DIRECTIVE
Format the records below as a JSON list of strings, one string per line, leaving out blank lines.

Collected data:
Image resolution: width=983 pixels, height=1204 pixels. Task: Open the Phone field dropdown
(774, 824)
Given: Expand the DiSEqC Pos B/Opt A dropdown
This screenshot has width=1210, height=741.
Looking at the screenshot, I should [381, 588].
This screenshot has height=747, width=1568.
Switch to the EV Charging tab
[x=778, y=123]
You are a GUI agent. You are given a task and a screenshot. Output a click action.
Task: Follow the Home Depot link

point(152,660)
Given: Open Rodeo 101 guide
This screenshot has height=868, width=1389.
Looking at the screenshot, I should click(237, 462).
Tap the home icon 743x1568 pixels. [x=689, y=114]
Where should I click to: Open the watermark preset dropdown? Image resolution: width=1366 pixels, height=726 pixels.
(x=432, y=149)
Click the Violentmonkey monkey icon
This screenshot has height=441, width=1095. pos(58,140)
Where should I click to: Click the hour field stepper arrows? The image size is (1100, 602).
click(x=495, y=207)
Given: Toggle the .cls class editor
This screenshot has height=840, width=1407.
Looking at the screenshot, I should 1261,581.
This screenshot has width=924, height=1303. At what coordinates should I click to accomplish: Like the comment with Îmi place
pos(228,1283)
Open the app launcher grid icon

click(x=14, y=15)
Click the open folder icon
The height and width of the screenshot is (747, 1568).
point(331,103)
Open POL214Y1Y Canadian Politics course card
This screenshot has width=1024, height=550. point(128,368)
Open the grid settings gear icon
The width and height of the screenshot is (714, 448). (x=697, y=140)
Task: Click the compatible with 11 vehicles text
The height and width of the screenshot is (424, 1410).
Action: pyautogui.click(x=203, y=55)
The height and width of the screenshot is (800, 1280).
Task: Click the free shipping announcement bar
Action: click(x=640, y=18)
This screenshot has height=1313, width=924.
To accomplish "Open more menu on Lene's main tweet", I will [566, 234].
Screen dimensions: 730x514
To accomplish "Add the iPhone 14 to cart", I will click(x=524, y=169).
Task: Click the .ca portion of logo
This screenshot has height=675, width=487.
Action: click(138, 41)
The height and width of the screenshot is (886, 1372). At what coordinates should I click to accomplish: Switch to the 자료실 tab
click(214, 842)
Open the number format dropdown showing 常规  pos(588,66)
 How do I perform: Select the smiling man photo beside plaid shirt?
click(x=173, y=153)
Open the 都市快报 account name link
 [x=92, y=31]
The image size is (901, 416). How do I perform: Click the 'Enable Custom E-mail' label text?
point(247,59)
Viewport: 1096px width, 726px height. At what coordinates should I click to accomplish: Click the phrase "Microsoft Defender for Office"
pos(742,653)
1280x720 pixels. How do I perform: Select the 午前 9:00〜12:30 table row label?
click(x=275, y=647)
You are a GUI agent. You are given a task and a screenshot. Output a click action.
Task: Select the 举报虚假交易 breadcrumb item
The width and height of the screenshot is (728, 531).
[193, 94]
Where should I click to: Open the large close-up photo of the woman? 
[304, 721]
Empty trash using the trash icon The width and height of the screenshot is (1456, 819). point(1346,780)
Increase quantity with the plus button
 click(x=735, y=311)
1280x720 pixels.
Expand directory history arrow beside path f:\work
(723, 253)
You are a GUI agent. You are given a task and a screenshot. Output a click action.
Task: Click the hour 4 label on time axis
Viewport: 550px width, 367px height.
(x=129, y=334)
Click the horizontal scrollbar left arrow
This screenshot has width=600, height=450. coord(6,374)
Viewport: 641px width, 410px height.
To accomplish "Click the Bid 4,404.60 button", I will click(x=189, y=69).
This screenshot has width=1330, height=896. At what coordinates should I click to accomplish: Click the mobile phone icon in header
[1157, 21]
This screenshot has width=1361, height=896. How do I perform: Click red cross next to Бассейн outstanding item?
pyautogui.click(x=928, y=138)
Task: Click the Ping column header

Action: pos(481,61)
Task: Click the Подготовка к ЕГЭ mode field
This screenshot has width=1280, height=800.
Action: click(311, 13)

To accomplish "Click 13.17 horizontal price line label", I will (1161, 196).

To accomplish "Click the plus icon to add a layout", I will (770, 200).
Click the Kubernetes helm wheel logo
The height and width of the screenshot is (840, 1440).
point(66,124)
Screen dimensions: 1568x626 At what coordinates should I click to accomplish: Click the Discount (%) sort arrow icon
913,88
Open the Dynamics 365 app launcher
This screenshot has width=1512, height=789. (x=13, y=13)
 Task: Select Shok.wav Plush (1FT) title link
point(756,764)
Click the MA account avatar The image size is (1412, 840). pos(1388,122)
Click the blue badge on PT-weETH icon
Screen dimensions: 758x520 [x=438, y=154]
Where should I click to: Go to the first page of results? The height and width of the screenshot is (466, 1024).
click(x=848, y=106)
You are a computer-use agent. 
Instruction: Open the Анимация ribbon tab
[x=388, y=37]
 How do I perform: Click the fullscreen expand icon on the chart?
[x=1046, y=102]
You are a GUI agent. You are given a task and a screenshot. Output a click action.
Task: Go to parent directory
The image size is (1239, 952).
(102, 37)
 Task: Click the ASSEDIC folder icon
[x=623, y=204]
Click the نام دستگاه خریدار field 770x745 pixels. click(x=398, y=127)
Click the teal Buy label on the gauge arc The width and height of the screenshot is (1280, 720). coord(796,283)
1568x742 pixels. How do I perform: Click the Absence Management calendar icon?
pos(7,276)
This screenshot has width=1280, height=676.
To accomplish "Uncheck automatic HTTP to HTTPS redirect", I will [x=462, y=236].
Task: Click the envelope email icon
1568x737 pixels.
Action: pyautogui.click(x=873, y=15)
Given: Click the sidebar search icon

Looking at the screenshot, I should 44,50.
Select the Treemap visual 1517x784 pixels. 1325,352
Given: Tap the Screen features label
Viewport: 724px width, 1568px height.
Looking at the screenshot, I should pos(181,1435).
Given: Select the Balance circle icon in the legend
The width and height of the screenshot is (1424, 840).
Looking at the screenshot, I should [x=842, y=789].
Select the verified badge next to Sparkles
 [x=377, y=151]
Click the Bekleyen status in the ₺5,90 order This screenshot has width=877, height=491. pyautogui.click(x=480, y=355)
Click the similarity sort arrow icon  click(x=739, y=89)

OUTPUT FOR THIS TASK
[
  "Image resolution: width=983 pixels, height=1204 pixels. Task: Open the Phone field dropdown",
  "(774, 824)",
  "Given: Expand the DiSEqC Pos B/Opt A dropdown",
  "This screenshot has width=1210, height=741.",
  "Looking at the screenshot, I should [381, 588].",
  "This screenshot has height=747, width=1568.",
  "Switch to the EV Charging tab",
  "[x=778, y=123]",
  "You are a GUI agent. You are given a task and a screenshot. Output a click action.",
  "Task: Follow the Home Depot link",
  "point(152,660)",
  "Given: Open Rodeo 101 guide",
  "This screenshot has height=868, width=1389.",
  "Looking at the screenshot, I should click(237, 462).",
  "Tap the home icon 743x1568 pixels. [x=689, y=114]",
  "Where should I click to: Open the watermark preset dropdown? Image resolution: width=1366 pixels, height=726 pixels.",
  "(x=432, y=149)",
  "Click the Violentmonkey monkey icon",
  "This screenshot has height=441, width=1095. pos(58,140)",
  "Where should I click to: Click the hour field stepper arrows? The image size is (1100, 602).",
  "click(x=495, y=207)",
  "Given: Toggle the .cls class editor",
  "This screenshot has height=840, width=1407.",
  "Looking at the screenshot, I should 1261,581.",
  "This screenshot has width=924, height=1303. At what coordinates should I click to accomplish: Like the comment with Îmi place",
  "pos(228,1283)",
  "Open the app launcher grid icon",
  "click(x=14, y=15)",
  "Click the open folder icon",
  "The height and width of the screenshot is (747, 1568).",
  "point(331,103)",
  "Open POL214Y1Y Canadian Politics course card",
  "This screenshot has width=1024, height=550. point(128,368)",
  "Open the grid settings gear icon",
  "The width and height of the screenshot is (714, 448). (x=697, y=140)",
  "Task: Click the compatible with 11 vehicles text",
  "The height and width of the screenshot is (424, 1410).",
  "Action: pyautogui.click(x=203, y=55)",
  "The height and width of the screenshot is (800, 1280).",
  "Task: Click the free shipping announcement bar",
  "Action: click(x=640, y=18)",
  "This screenshot has height=1313, width=924.",
  "To accomplish \"Open more menu on Lene's main tweet\", I will [566, 234].",
  "Screen dimensions: 730x514",
  "To accomplish \"Add the iPhone 14 to cart\", I will click(x=524, y=169).",
  "Task: Click the .ca portion of logo",
  "This screenshot has height=675, width=487.",
  "Action: click(138, 41)",
  "The height and width of the screenshot is (886, 1372). At what coordinates should I click to accomplish: Switch to the 자료실 tab",
  "click(214, 842)",
  "Open the number format dropdown showing 常规  pos(588,66)",
  " How do I perform: Select the smiling man photo beside plaid shirt?",
  "click(x=173, y=153)",
  "Open the 都市快报 account name link",
  " [x=92, y=31]",
  "The image size is (901, 416). How do I perform: Click the 'Enable Custom E-mail' label text?",
  "point(247,59)",
  "Viewport: 1096px width, 726px height. At what coordinates should I click to accomplish: Click the phrase \"Microsoft Defender for Office\"",
  "pos(742,653)",
  "1280x720 pixels. How do I perform: Select the 午前 9:00〜12:30 table row label?",
  "click(x=275, y=647)",
  "You are a GUI agent. You are given a task and a screenshot. Output a click action.",
  "Task: Select the 举报虚假交易 breadcrumb item",
  "The width and height of the screenshot is (728, 531).",
  "[193, 94]",
  "Where should I click to: Open the large close-up photo of the woman? ",
  "[304, 721]",
  "Empty trash using the trash icon The width and height of the screenshot is (1456, 819). point(1346,780)",
  "Increase quantity with the plus button",
  " click(x=735, y=311)",
  "1280x720 pixels.",
  "Expand directory history arrow beside path f:\\work",
  "(723, 253)",
  "You are a GUI agent. You are given a task and a screenshot. Output a click action.",
  "Task: Click the hour 4 label on time axis",
  "Viewport: 550px width, 367px height.",
  "(x=129, y=334)",
  "Click the horizontal scrollbar left arrow",
  "This screenshot has width=600, height=450. coord(6,374)",
  "Viewport: 641px width, 410px height.",
  "To accomplish \"Click the Bid 4,404.60 button\", I will click(x=189, y=69).",
  "This screenshot has width=1330, height=896. At what coordinates should I click to accomplish: Click the mobile phone icon in header",
  "[1157, 21]",
  "This screenshot has width=1361, height=896. How do I perform: Click red cross next to Бассейн outstanding item?",
  "pyautogui.click(x=928, y=138)",
  "Task: Click the Ping column header",
  "Action: pos(481,61)",
  "Task: Click the Подготовка к ЕГЭ mode field",
  "This screenshot has width=1280, height=800.",
  "Action: click(311, 13)",
  "To accomplish \"Click 13.17 horizontal price line label\", I will (1161, 196).",
  "To accomplish \"Click the plus icon to add a layout\", I will (770, 200).",
  "Click the Kubernetes helm wheel logo",
  "The height and width of the screenshot is (840, 1440).",
  "point(66,124)",
  "Screen dimensions: 1568x626 At what coordinates should I click to accomplish: Click the Discount (%) sort arrow icon",
  "913,88",
  "Open the Dynamics 365 app launcher",
  "This screenshot has width=1512, height=789. (x=13, y=13)",
  " Task: Select Shok.wav Plush (1FT) title link",
  "point(756,764)",
  "Click the MA account avatar The image size is (1412, 840). pos(1388,122)",
  "Click the blue badge on PT-weETH icon",
  "Screen dimensions: 758x520 [x=438, y=154]",
  "Where should I click to: Go to the first page of results? The height and width of the screenshot is (466, 1024).",
  "click(x=848, y=106)",
  "You are a computer-use agent. ",
  "Instruction: Open the Анимация ribbon tab",
  "[x=388, y=37]",
  " How do I perform: Click the fullscreen expand icon on the chart?",
  "[x=1046, y=102]",
  "You are a GUI agent. You are given a task and a screenshot. Output a click action.",
  "Task: Go to parent directory",
  "The image size is (1239, 952).",
  "(102, 37)",
  " Task: Click the ASSEDIC folder icon",
  "[x=623, y=204]",
  "Click the نام دستگاه خریدار field 770x745 pixels. click(x=398, y=127)",
  "Click the teal Buy label on the gauge arc The width and height of the screenshot is (1280, 720). coord(796,283)",
  "1568x742 pixels. How do I perform: Click the Absence Management calendar icon?",
  "pos(7,276)",
  "This screenshot has width=1280, height=676.",
  "To accomplish \"Uncheck automatic HTTP to HTTPS redirect\", I will [x=462, y=236].",
  "Task: Click the envelope email icon",
  "1568x737 pixels.",
  "Action: pyautogui.click(x=873, y=15)",
  "Given: Click the sidebar search icon",
  "Looking at the screenshot, I should 44,50.",
  "Select the Treemap visual 1517x784 pixels. 1325,352",
  "Given: Tap the Screen features label",
  "Viewport: 724px width, 1568px height.",
  "Looking at the screenshot, I should pos(181,1435).",
  "Given: Select the Balance circle icon in the legend",
  "The width and height of the screenshot is (1424, 840).",
  "Looking at the screenshot, I should [x=842, y=789].",
  "Select the verified badge next to Sparkles",
  " [x=377, y=151]",
  "Click the Bekleyen status in the ₺5,90 order This screenshot has width=877, height=491. pyautogui.click(x=480, y=355)",
  "Click the similarity sort arrow icon  click(x=739, y=89)"
]